___ DATASET RECORDS ___

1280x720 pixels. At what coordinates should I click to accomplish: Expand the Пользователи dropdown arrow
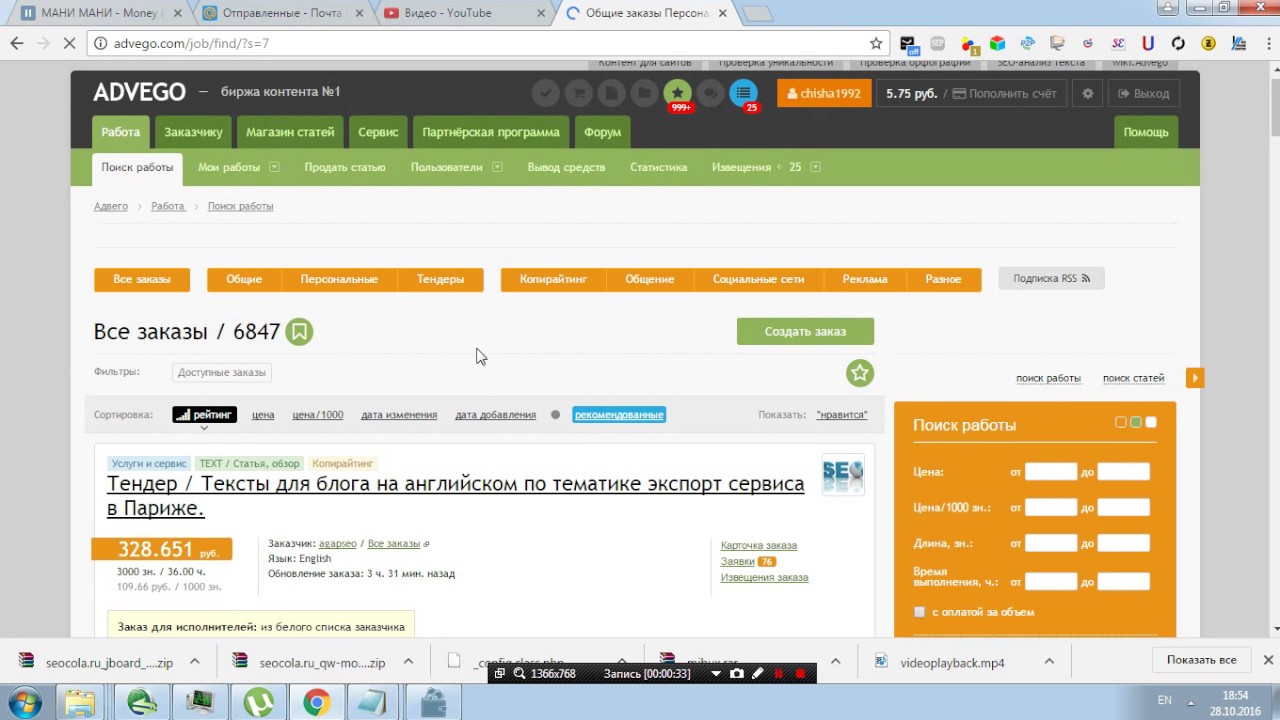point(497,167)
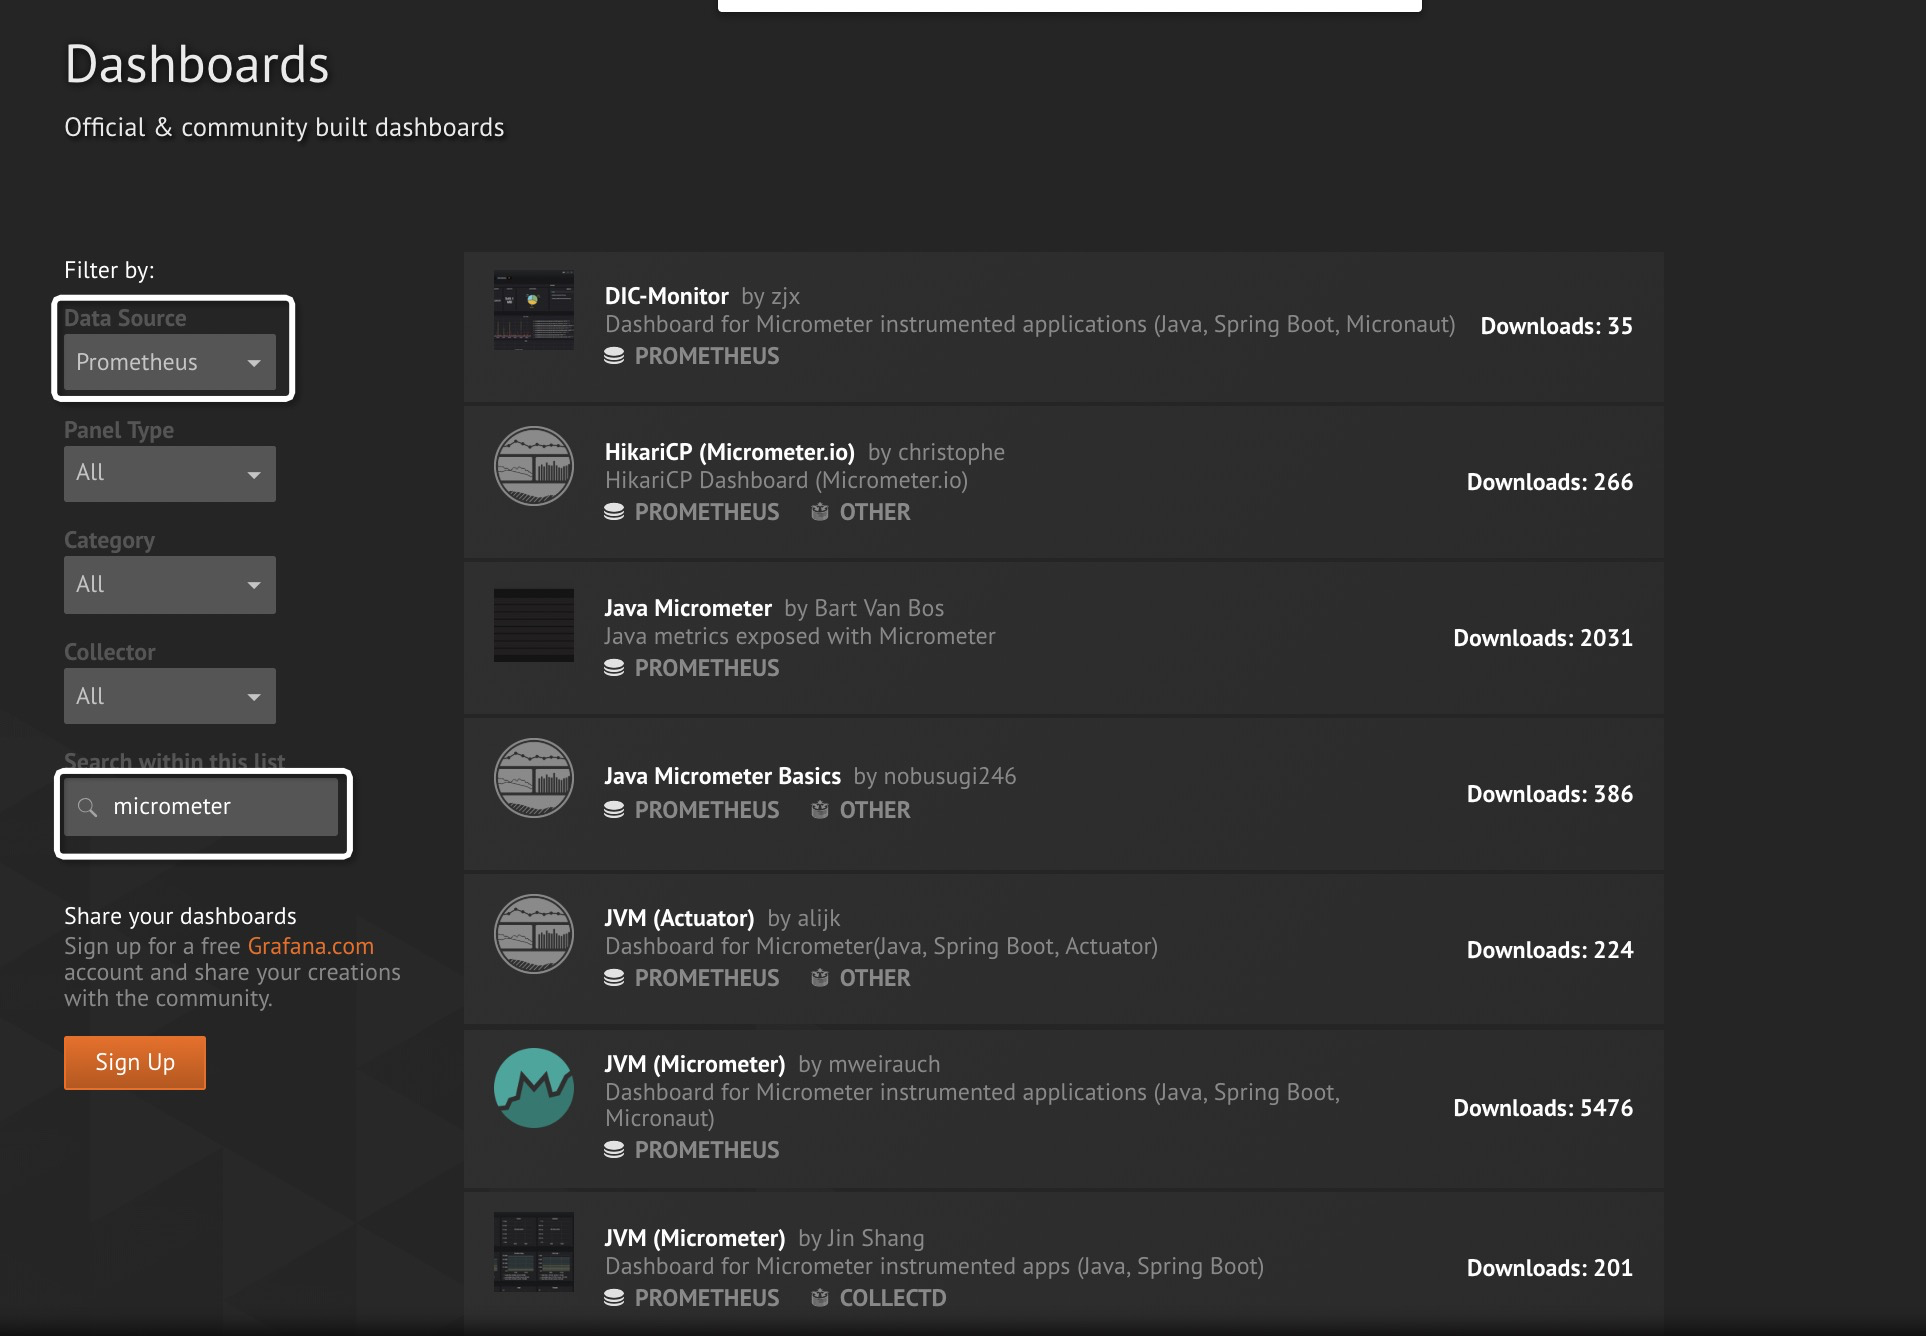1926x1336 pixels.
Task: Open the HikariCP (Micrometer.io) dashboard title
Action: coord(729,452)
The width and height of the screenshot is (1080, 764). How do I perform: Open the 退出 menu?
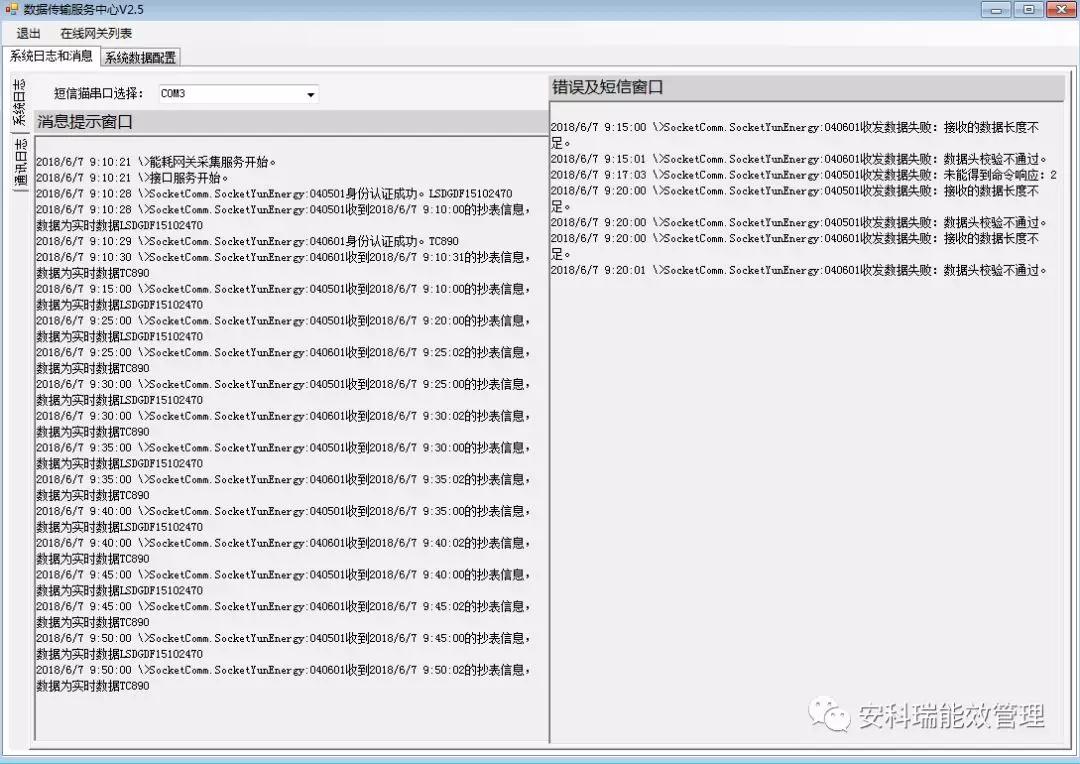[29, 33]
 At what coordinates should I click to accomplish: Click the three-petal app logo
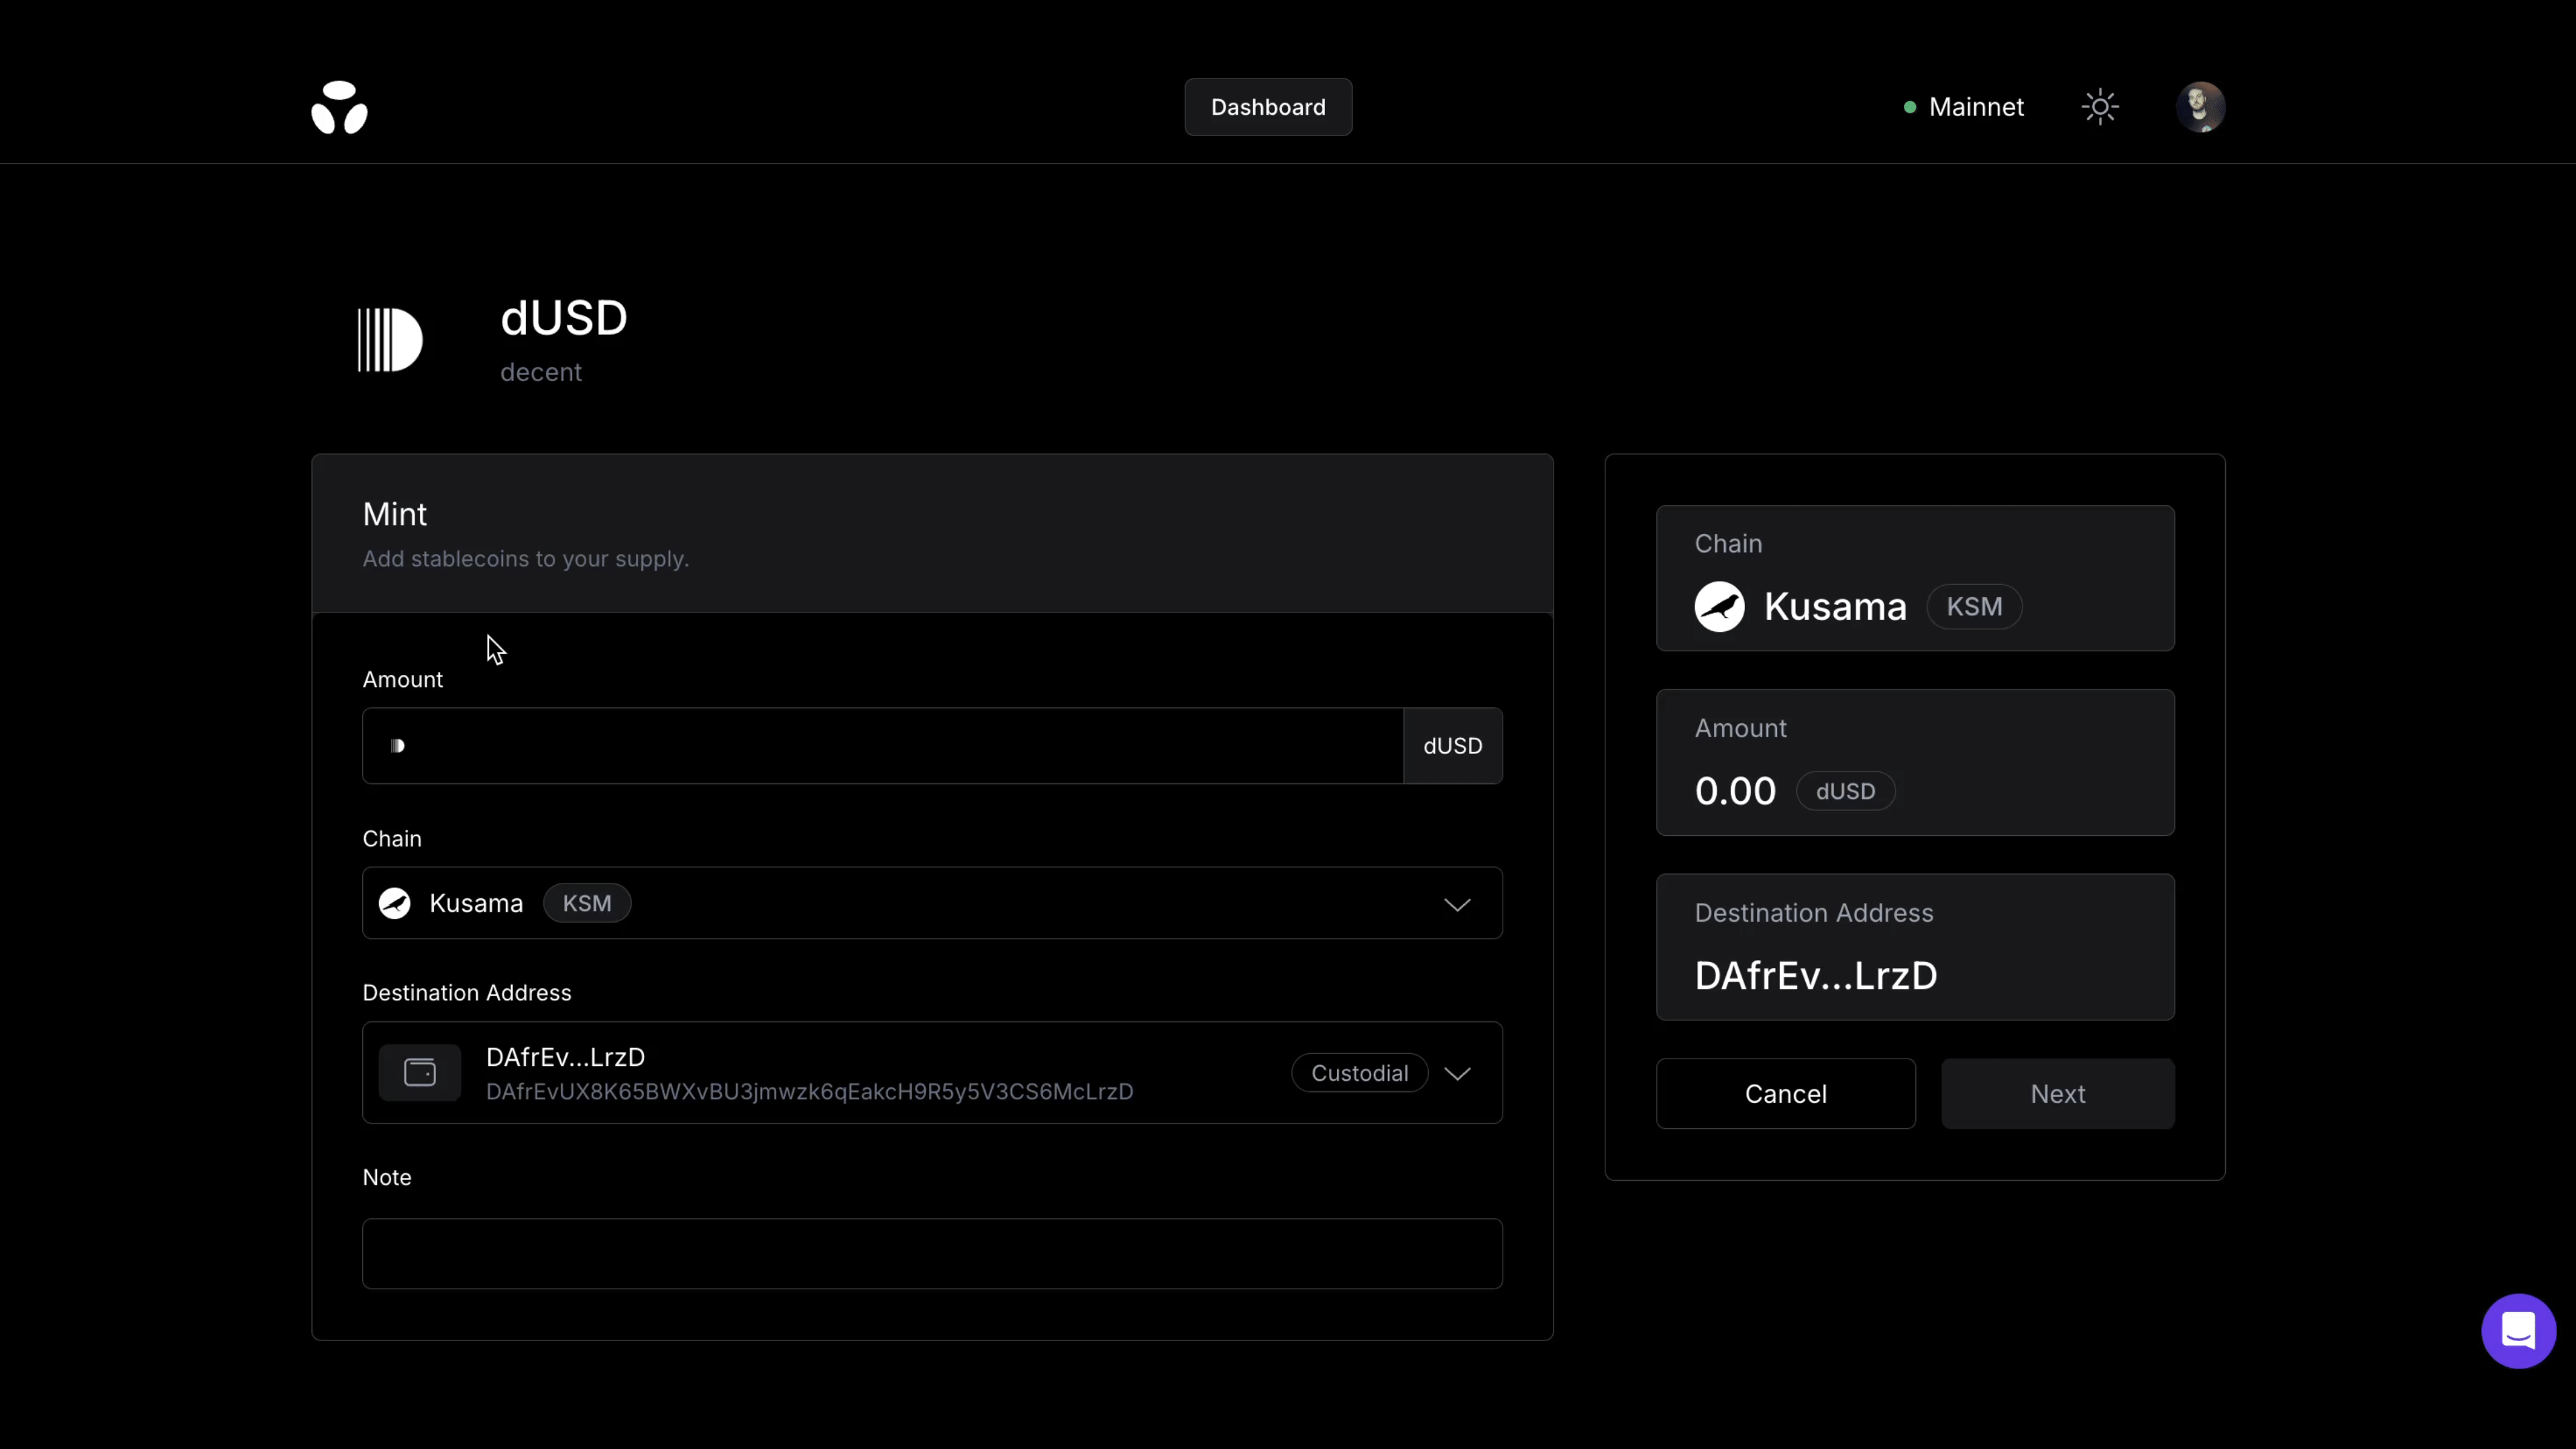click(x=339, y=107)
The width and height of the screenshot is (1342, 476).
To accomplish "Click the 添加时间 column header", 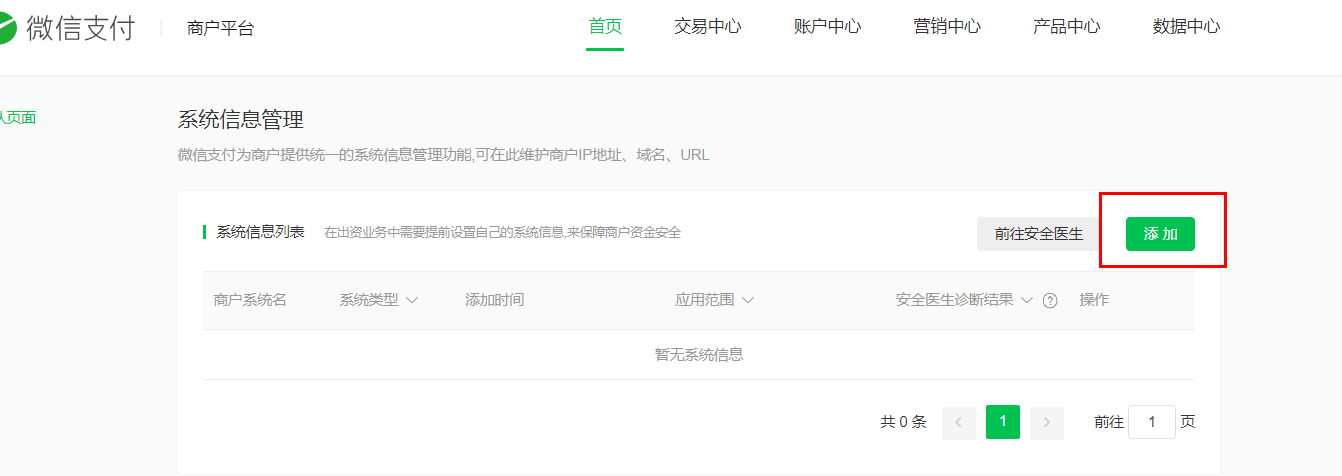I will coord(494,300).
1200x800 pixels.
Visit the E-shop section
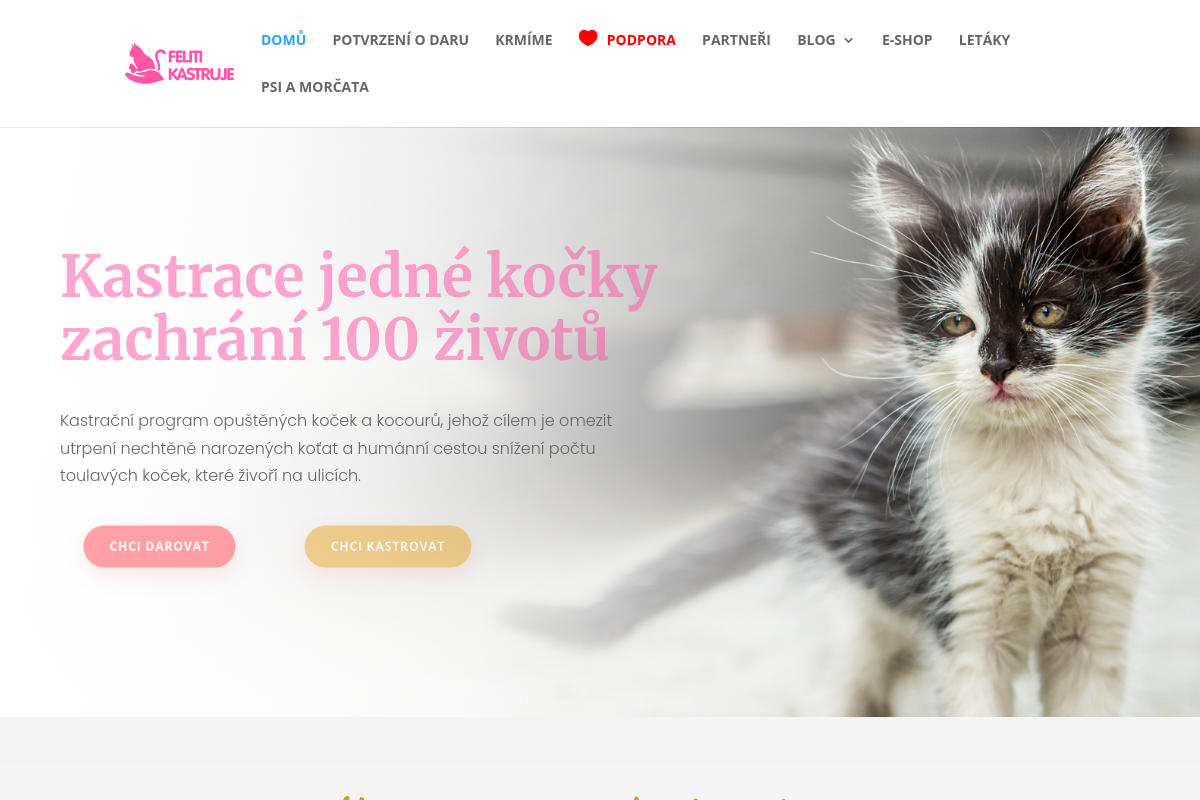click(907, 40)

___

Count the lines in the rows above that contain the string "height", treating uppercase and lowercase as different, and give only the number.

2